“Meu caríssimo amigo”, começava a carta. Seguia com um “Como vão as coisas por aí? Cá pras bandas de Portugal, tudo vai bem. Muito bem”.
Iniciemos este relato logo com dois parênteses, o primeiro dizendo respeito à carta em si: há anos não recebia cartas. Nunca soube, também, do hábito de João por enviá-las, de forma que me senti genuinamente especial por ser o destinatário desta. O segundo destaque vem para explicar a frase de abertura da remessa. João realmente se julgava erudito, mas essa coisa de “caríssimo amigo” nasceu de uma antiga piada nossa, pois minha companhia custava realmente caro aos meus companheiros, em tempos de bebedeira e desocupação. Eu bebia muito e toda a trupe acabava por arcar com minhas despesas. Vivia desempregado, um pouco pela minha inaptidão natural à labuta, mas, principalmente, pelo consumo desenfreado de álcool, em si. Bebia, faltava, perdia o emprego. Perdia o emprego, saía beber. Naquela época, inventei, sem querer, o sonho de milhares de cientistas pela história – o famigerado moto-perpétuo. Hoje já trabalho e já não bebo.
Bom, à carta.
“Ando me engraçando com várias raparigas por cá, e percebi que gosto de cá estar”, ele prosseguiu. Naquele momento, ainda pela quarta ou quinta linha, começou a me encher o saco a péssima emulação do português lusitano. Mas, ah, como me conhece, o João: logo na sequência, desistiu. “Esse começo foi uma piada, amigo. Não estou pegando ninguém e não sei falar como os portugueses. Aliás, eles pra mim não fazem nenhum sentido”. Relaxei.
Na sequência, uma página e meia de João me contando sua rotina em Castelo Branco. “Estou trabalhando como manobrista num hotel deslumbrante, com uma vista absurda para o mar”, se gabou. Ele conseguiu um emprego como manobrista, mesmo tendo entrado em Portugal com visto de estudante e não sendo habilitado a dirigir legalmente no país. Bom, quem nunca? Eu, sempre – fiz quase isso em Milão, quando forjei uma carta de recomendação brasileira para conseguir um emprego de contador num escritório. E eu também só tinha visto para estudar. Continuou: “Quando quiser vir pra cá, me avisa. Eu consigo um desconto excelente pra você se hospedar aqui”. Uma viagem para uma praia na Europa não seria nada mau, pensei, e decidi dar uma pesquisada mais tarde sobre Castelo Branco.
João passou, então, quase uma página a discorrer sobre as dificuldades do fazer humor no além-mar. “Anteontem fui fazer a piada do ‘como sua bunda no verão, né?’. Ninguém me entendeu. ‘Pois então’, disseram, ‘meu rabo está todo úmido, de fato’. Aí quem riu fui eu.
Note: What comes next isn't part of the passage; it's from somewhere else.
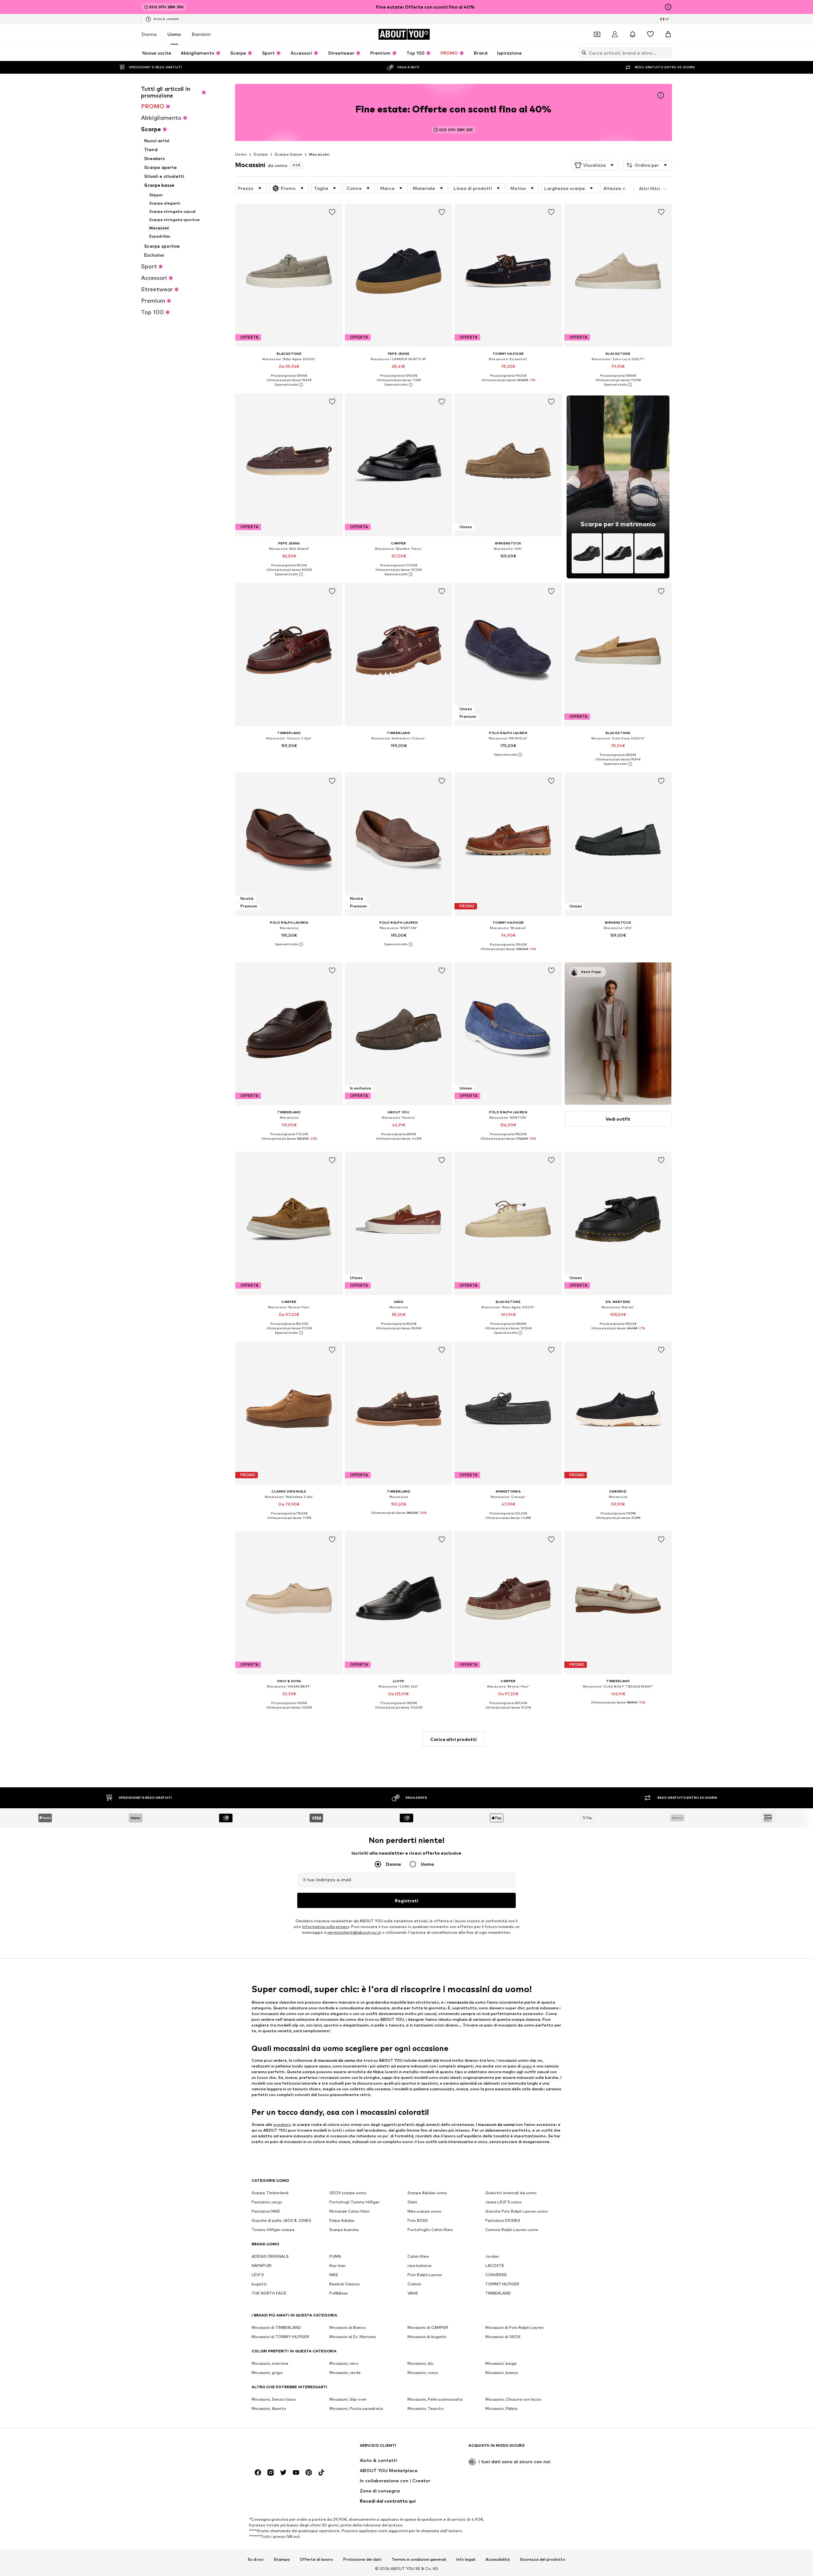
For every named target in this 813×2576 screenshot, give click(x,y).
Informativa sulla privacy (325, 1927)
Este povo tem mesmo algumas dificuldades”. Apesar da pretensa erudição, que já mencionei, o homem tinha um enorme repertório de piadas chulas e de duplo sentido. Não costumo ver graça, mas confesso ter esboçado um sorriso gostoso nessa, mais pelo “rabo” que os portugueses usam para “bunda” do que pela piada em si. João explicou que, pra frase fazer sentido, teria que ser “fodo teu rabo no verão, né?”, mas aí o trocadilho não existiria.
Pulou um espaço de três linhas, e as coisas ficaram esquisitas. “Você riu do ‘rabo’, né? Eu conheço você, cara”, prosseguiu. A essa altura eu comecei a ficar ressabiado com os poderes premonitórios do João. Porra, a gente se gostava bastante, mas eu não me lembro dessa intimidade toda. Sério que ele conhecia tanto assim o meu humor? “Relaxa, amigo. Não fica com essa cara de espanto, eu não tô te espiando”, ele disse na carta, e eu juro que nessa hora olhei de canto pro meu laptop, pra ver se a luzinha da webcam estava ligada. Eu estava suando. “Hahahaha. Bom, vou abrir logo o jogo. Eu nem te conheço. Isso é só uma ação conscientizadora sobre os perigos de se expôr na internet”, ele escreveu.
Peraí. Quê?
“Meu nome é Jorge, eu trabalho numa ONG aqui em Curitiba mesmo, e a gente tá enviando essas cartas pra desconhecidos, usando como dados as coisas que descobrimos numa busca rápida pela web”. Aparentemente, os funcionários são treinados para flagrar vários traços da nossa personalidade, usando uns aplicativos que monitoram os grupos de que a gente faz parte, os locais onde a gente trabalha, etc. Fizeram um bom trabalho, visto que detectaram até meu moderado medo de perseguição.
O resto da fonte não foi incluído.